[Extracted records]
>>>
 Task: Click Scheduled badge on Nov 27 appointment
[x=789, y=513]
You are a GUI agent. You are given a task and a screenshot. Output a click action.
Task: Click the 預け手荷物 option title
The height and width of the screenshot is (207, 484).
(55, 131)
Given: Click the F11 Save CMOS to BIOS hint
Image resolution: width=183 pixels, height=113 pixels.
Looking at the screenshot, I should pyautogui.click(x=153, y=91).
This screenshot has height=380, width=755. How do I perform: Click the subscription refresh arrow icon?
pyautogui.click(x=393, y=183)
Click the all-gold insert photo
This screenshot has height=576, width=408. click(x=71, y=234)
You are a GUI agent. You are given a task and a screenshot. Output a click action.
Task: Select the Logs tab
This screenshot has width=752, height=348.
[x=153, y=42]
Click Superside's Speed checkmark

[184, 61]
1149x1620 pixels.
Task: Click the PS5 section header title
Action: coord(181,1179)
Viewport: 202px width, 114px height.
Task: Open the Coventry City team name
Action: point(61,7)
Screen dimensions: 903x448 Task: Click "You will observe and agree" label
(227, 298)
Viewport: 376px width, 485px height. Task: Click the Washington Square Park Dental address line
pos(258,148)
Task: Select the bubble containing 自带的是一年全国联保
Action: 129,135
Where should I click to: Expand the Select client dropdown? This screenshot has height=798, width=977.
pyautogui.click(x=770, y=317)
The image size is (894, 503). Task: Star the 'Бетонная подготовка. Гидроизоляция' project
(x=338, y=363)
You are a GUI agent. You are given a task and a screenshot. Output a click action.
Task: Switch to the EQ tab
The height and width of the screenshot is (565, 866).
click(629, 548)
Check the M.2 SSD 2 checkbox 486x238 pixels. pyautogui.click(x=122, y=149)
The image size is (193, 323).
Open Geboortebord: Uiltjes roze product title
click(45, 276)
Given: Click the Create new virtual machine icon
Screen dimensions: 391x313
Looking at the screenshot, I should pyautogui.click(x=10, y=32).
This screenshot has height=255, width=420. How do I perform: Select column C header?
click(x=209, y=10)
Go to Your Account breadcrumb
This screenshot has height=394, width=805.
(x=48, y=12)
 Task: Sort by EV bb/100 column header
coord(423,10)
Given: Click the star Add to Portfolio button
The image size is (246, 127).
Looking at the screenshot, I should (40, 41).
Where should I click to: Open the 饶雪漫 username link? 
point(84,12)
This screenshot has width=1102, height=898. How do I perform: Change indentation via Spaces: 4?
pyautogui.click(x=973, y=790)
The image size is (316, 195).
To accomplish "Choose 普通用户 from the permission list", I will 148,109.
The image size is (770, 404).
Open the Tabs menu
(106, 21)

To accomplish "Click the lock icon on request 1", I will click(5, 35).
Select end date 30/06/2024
<<<
— TASK GOAL —
Lines above with "accomplish" in them are the ones to copy.

— SOLUTION BELOW —
To accomplish "Choose 普通用户 from the permission list", I will 148,109.
To accomplish "Click the lock icon on request 1", I will click(5, 35).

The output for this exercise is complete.